### Given exercise
Answer these from the article on possible MSI picks:
(a) How many potential picks does the article offer for each role?
(b) Which champion does it name alongside red smite and BoRK?
(c) Who is called Aatrox top's greatest historic advocate?

This article is an attempt to highlight a few picks that could show up at MSI. It’s not trying to identify power picks, per se; there’s going to be some ubiquitious things that people haven’t seen much of to date (why hello there, red smite -> BoRK Shyvana!), but there’s a little too little interesting material, and a little too much uncertainty with clashing regional metas, to make something worthwhile and readable there. 

With that in mind, here’s one potential pick at each role that could make some waves at the upcoming tournament.

TOP: AATROX

Of all the picks mentioned here, this is probably the one least likely to show up at MSI, purely because of its total disuse throughout the course of the season to date. Aatrox top has not shown up in high-level competitive play in season 5, and its greatest historic advocate – SK’s fredy122 – will not be playing at MSI. Fredy aside, there’s been little movement in terms of professional players trialling it lately.

Element lookup data
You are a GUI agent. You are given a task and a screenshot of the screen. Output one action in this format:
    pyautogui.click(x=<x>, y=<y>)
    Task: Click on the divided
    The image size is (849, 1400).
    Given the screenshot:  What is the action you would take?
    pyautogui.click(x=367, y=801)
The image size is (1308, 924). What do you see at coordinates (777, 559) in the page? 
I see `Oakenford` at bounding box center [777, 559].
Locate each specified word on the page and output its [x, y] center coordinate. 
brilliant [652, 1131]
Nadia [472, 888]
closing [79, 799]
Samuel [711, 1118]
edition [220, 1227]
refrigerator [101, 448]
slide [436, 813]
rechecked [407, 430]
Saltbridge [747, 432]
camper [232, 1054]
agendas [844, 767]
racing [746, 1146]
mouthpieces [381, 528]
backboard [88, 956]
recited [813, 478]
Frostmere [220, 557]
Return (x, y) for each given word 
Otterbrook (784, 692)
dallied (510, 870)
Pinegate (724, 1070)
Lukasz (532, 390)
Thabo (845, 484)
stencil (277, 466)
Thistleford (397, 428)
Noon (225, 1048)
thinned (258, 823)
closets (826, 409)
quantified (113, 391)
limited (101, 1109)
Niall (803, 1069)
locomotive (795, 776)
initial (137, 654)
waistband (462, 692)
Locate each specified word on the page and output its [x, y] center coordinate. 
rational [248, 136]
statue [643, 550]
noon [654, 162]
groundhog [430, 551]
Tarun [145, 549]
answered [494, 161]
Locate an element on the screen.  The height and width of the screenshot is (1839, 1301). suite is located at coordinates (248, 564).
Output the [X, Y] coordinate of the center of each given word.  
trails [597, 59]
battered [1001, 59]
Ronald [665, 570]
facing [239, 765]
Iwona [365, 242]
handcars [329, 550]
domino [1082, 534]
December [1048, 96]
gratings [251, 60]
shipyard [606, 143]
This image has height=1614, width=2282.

### Solution to the problem
(a) One.
(b) Shyvana.
(c) SK's fredy122.